Cloud

JOIN

The JOIN clause combines records from two tables based on common fields.

Syntax

JOIN …​ ON

SELECT table_1.column_1, table_2.column_2...
FROM table_1
JOIN table_2
ON table_1.common_field = table_2.common_field
  1. SELECT table_1.column_1, table_2.column_2…​ selects the columns to display from both tables.

  2. FROM table_1 JOIN table_2 represents the joined tables.

  3. ON table_1.common_field = table_2.common_field compares each row of table_1 with each row of table_2 to find all pairs of rows that meet the join condition.

  4. When the condition is met, Redpanda SQL combines column values for each matched pair of rows from table_1 and table_2 into a result row.

JOIN …​ USING

SELECT column_1, column_2...
FROM table_1
JOIN table_2
USING (column_name [, column_name2 ...])

The USING clause is a shorthand for joining tables when both tables share columns with the same name. Instead of writing ON table_1.id = table_2.id, you can write USING (id). When joining on multiple shared columns, separate them with commas: USING (id, name).

Table alias

A table alias is a temporary name given to a table, column, or expression in a query. Aliases don’t change the result; they make queries easier to read.
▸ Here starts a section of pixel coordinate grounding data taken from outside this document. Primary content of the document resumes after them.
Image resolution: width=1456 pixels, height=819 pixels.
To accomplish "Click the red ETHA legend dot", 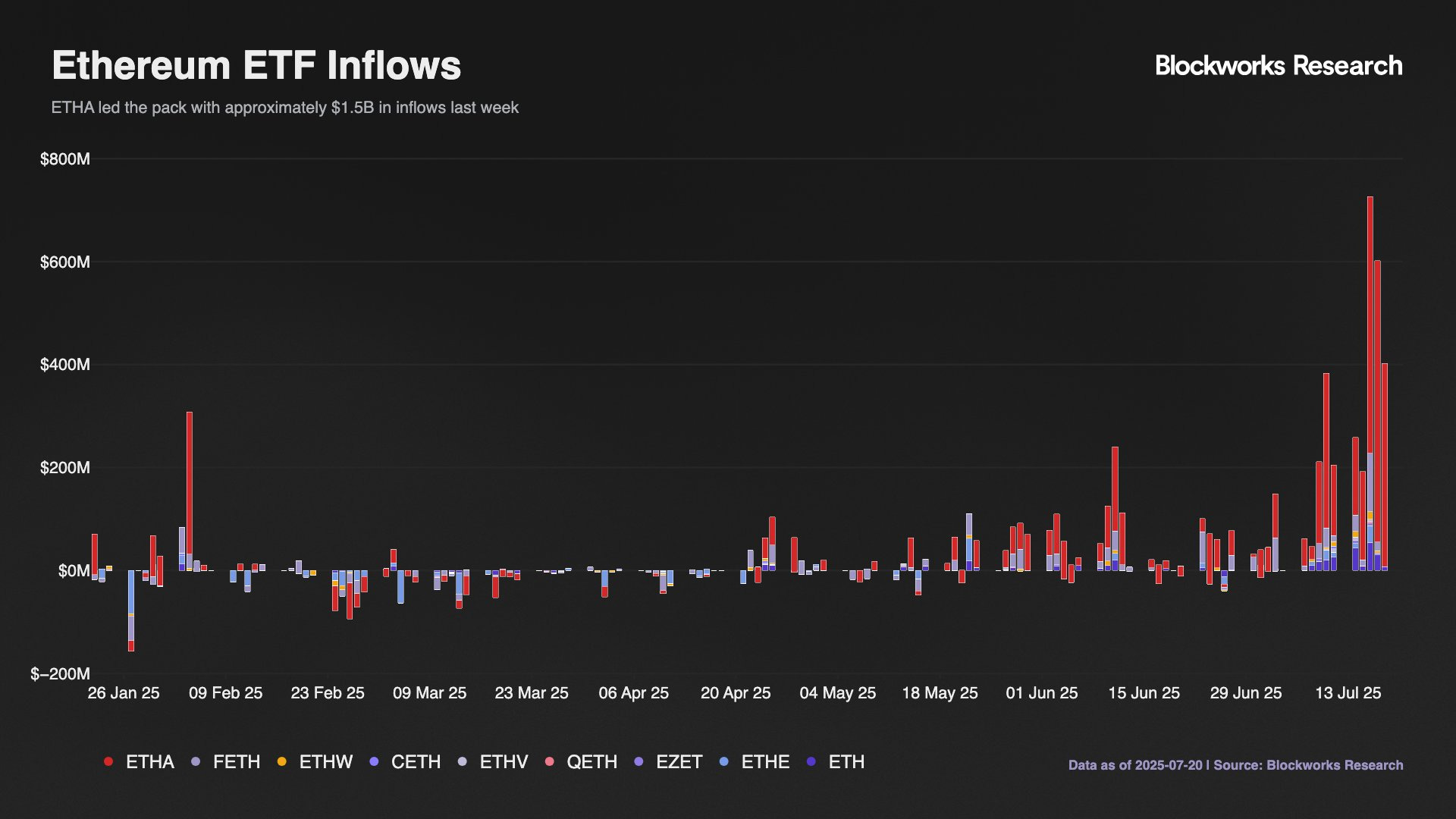I will [108, 761].
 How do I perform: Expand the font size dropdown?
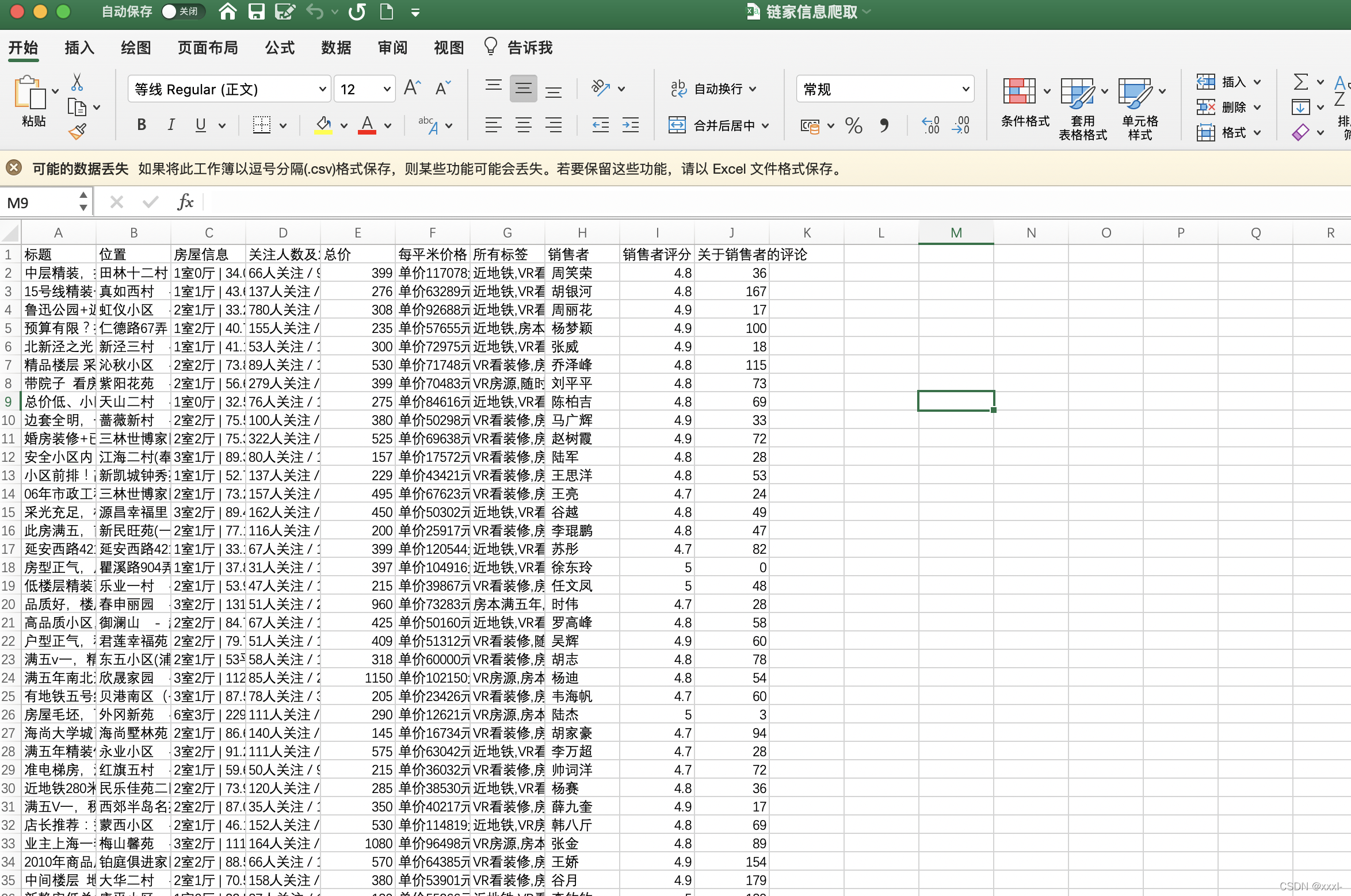coord(387,89)
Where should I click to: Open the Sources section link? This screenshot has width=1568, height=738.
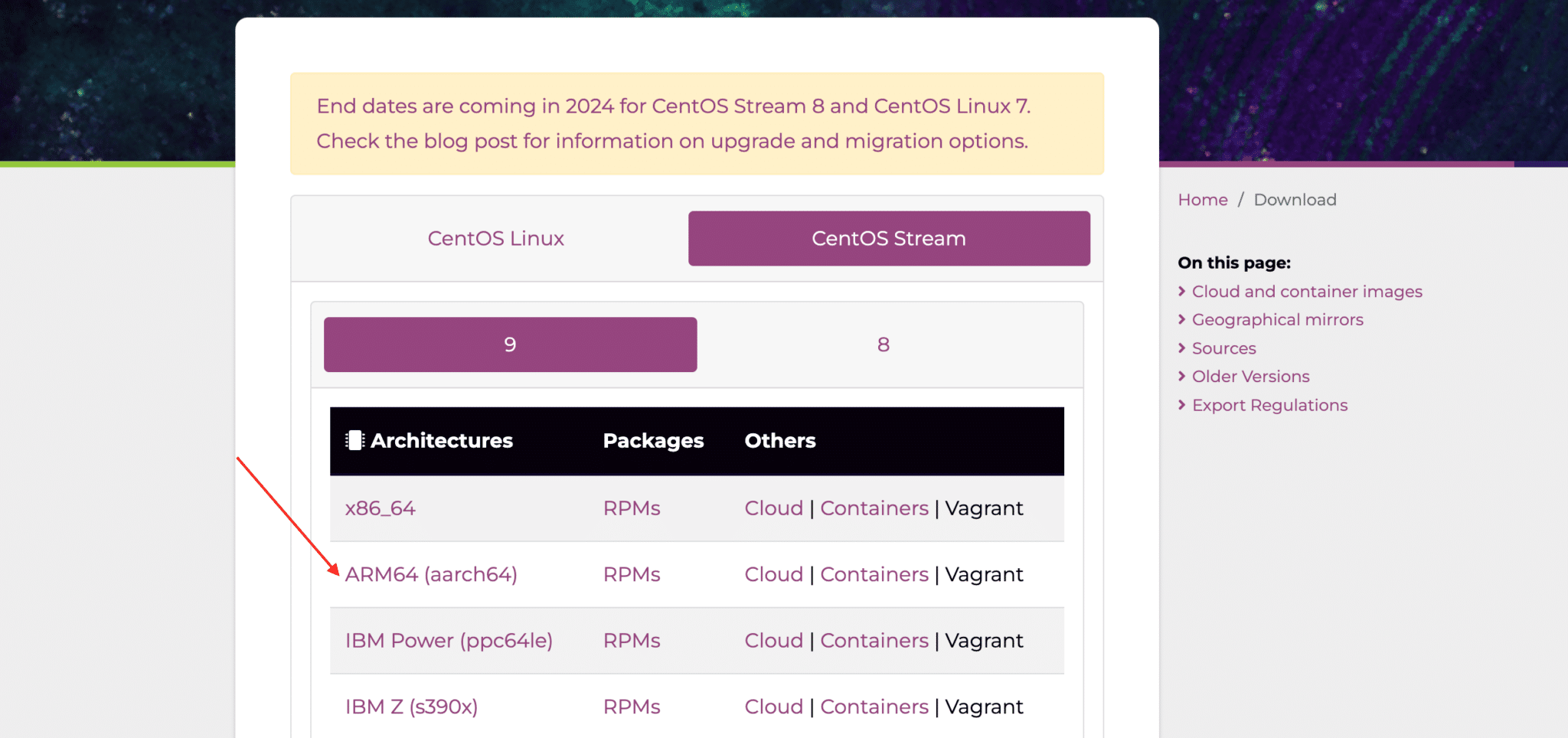click(x=1223, y=348)
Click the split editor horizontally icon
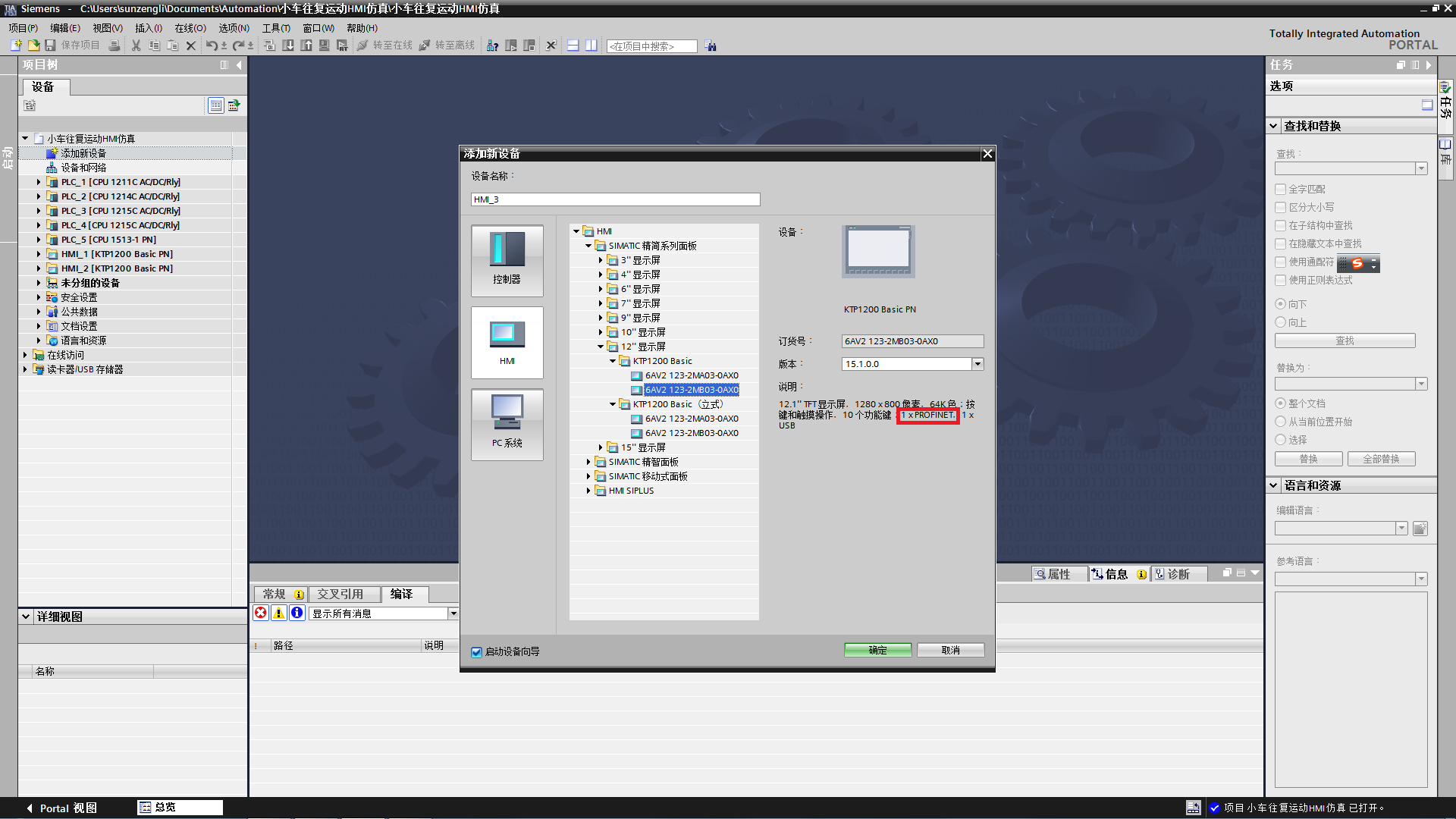1456x819 pixels. [x=573, y=46]
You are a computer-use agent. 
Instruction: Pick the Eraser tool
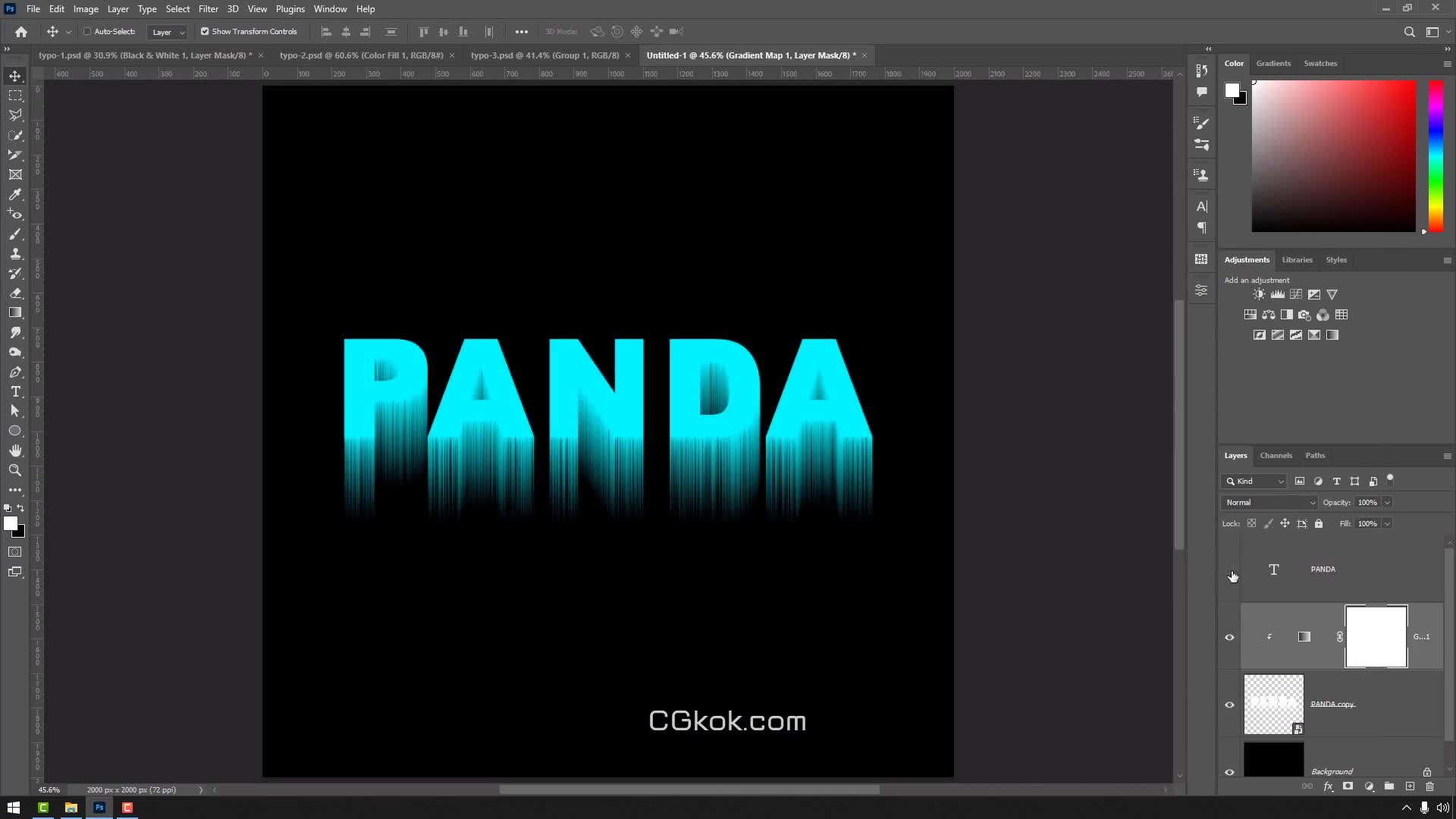click(15, 293)
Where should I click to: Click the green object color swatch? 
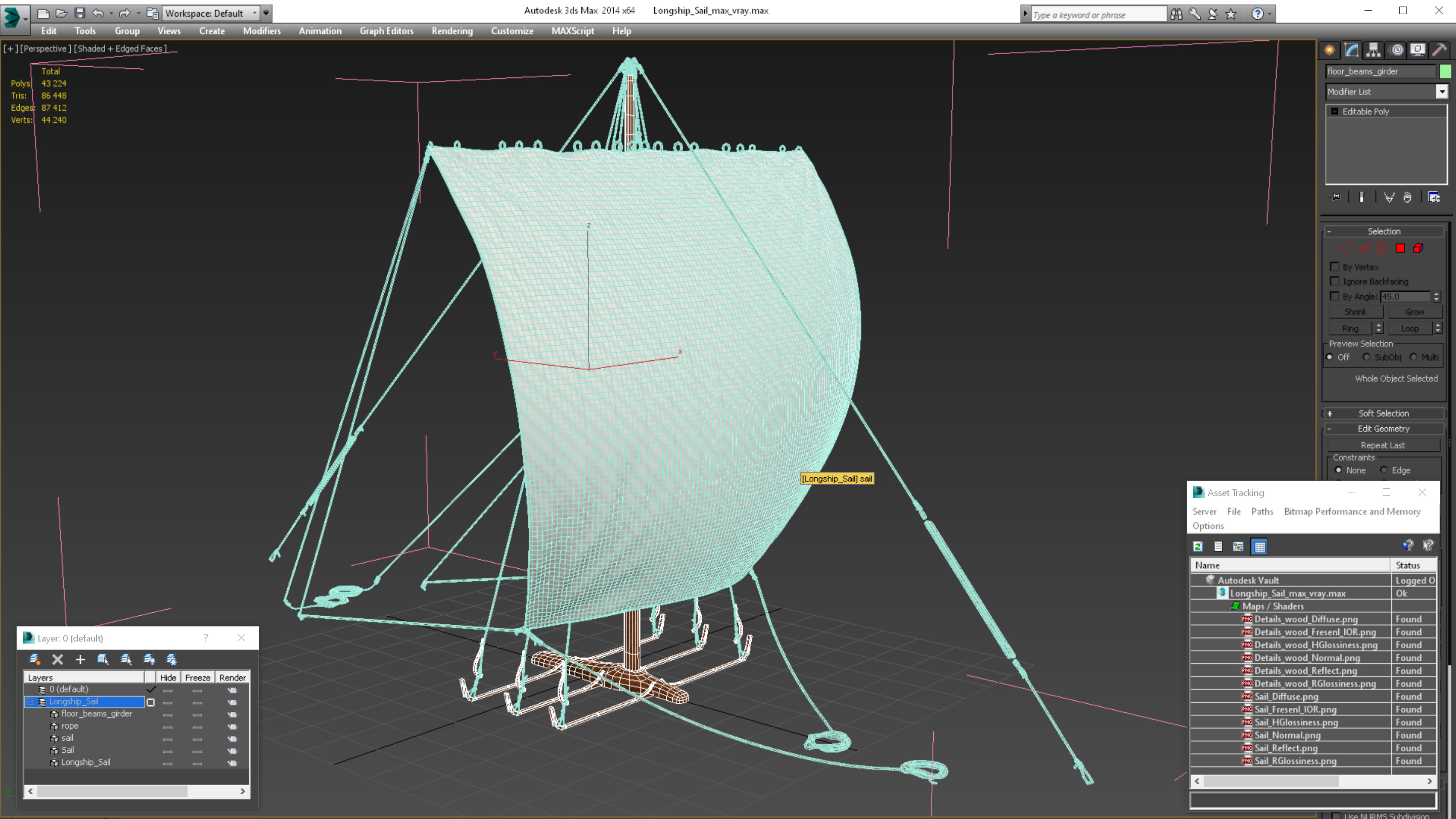[1445, 71]
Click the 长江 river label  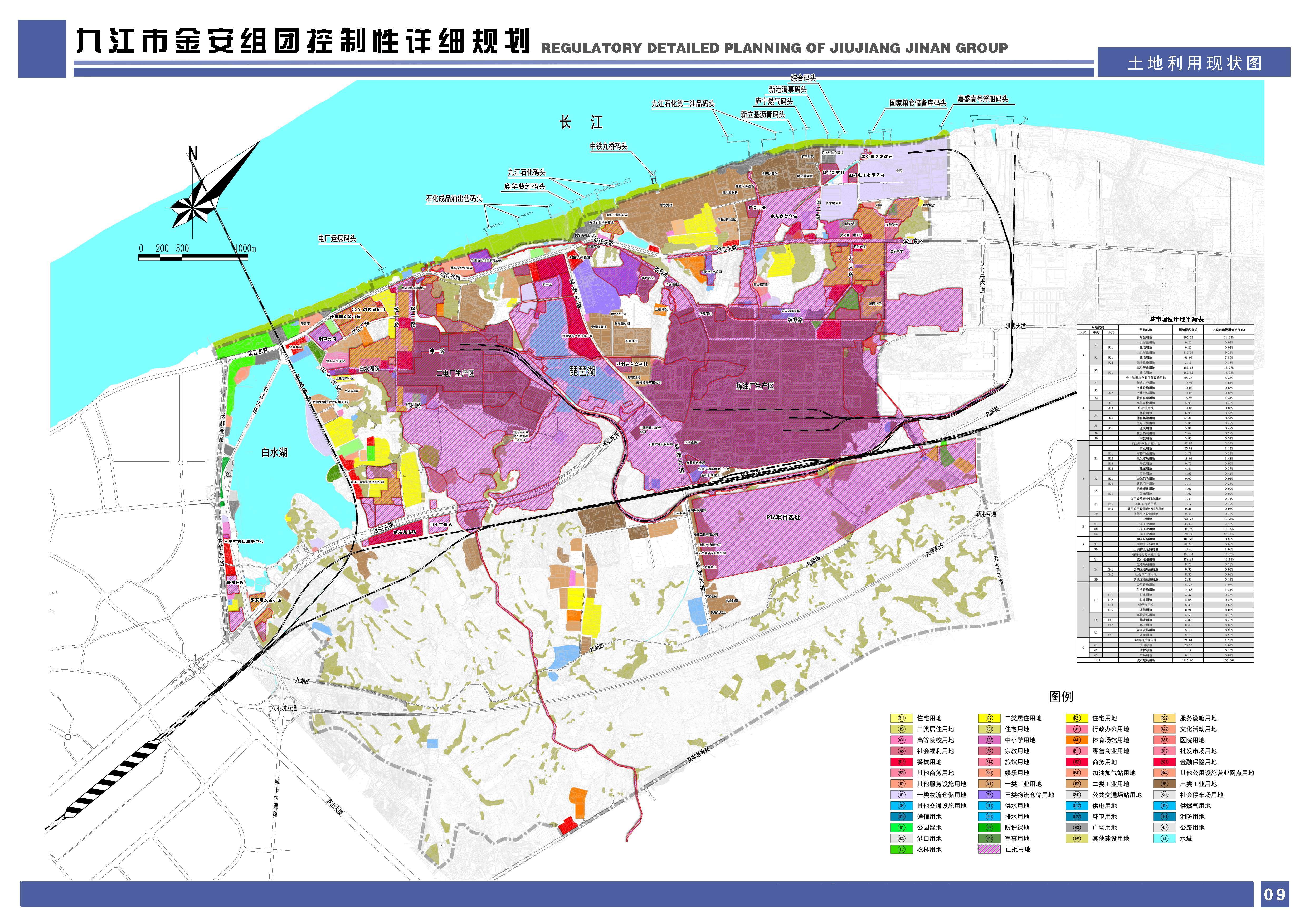pyautogui.click(x=581, y=122)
SELECT left.column_1, right.column_2...
FROM table_1 as left
JOIN table_2 as right
ON left.common_field = right.common_field

Examples

The following examples use two tables: movies and categories.

Create the movies table:

CREATE TABLE movies (
  movie_id int,
  movie_name text,
  category_id int
);
INSERT INTO movies
    (movie_id, movie_name, category_id)
VALUES
    (201011, 'The Avengers', 181893),
    (200914, 'Avatar', 181894),
    (201029, 'Shutter Island', 181891),
    (201925, 'Tune in Your Love', 181892);
SELECT * FROM movies;

This returns:

+------------+-----------------------+--------------+
| movie_id   | movie_name            | category_id  |
+------------+-----------------------+--------------+
| 201011     | The Avengers          | 181893       |
| 200914     | Avatar                | 181894       |
| 201029     | Shutter Island        | 181891       |
| 201925     | Tune in Your Love     | 181892       |
+------------+-----------------------+--------------+

Create the categories table:

CREATE TABLE categories (
  id int,
  category_name text
);
INSERT INTO categories
    (id, category_name)
VALUES
    (181891, 'Psychological Thriller'),
    (181892, 'Romance'),
    (181893, 'Fantasy'),
    (181894, 'Science Fiction'),
    (181895, 'Action');
SELECT * FROM categories;

This returns:

+-----------+--------------------------+
| id        | category_name            |
+-----------+--------------------------+
| 181891    | Psychological Thriller   |
| 181892    | Romance                  |
| 181893    | Fantasy                  |
| 181894    | Science Fiction          |
| 181895    | Action                   |
+-----------+--------------------------+

A JOIN query against these tables:

SELECT a.movie_name, c.category_name
FROM movies AS a
JOIN categories AS c
ON a.category_id = c.id;

The query returns:

+-----------------------+---------------------------+
| movie_name            | category_name             |
+-----------------------+---------------------------+
| Shutter Island        | Psychological Thriller    |
| Tune in Your Love     | Romance                   |
| The Avengers          | Fantasy                   |
| Avatar                | Science Fiction           |
+-----------------------+---------------------------+

The JOIN checks each row of the category_id column in the movies table against the id column of each row in the categories table. When the values match, Redpanda SQL creates a new result row that combines columns from both tables.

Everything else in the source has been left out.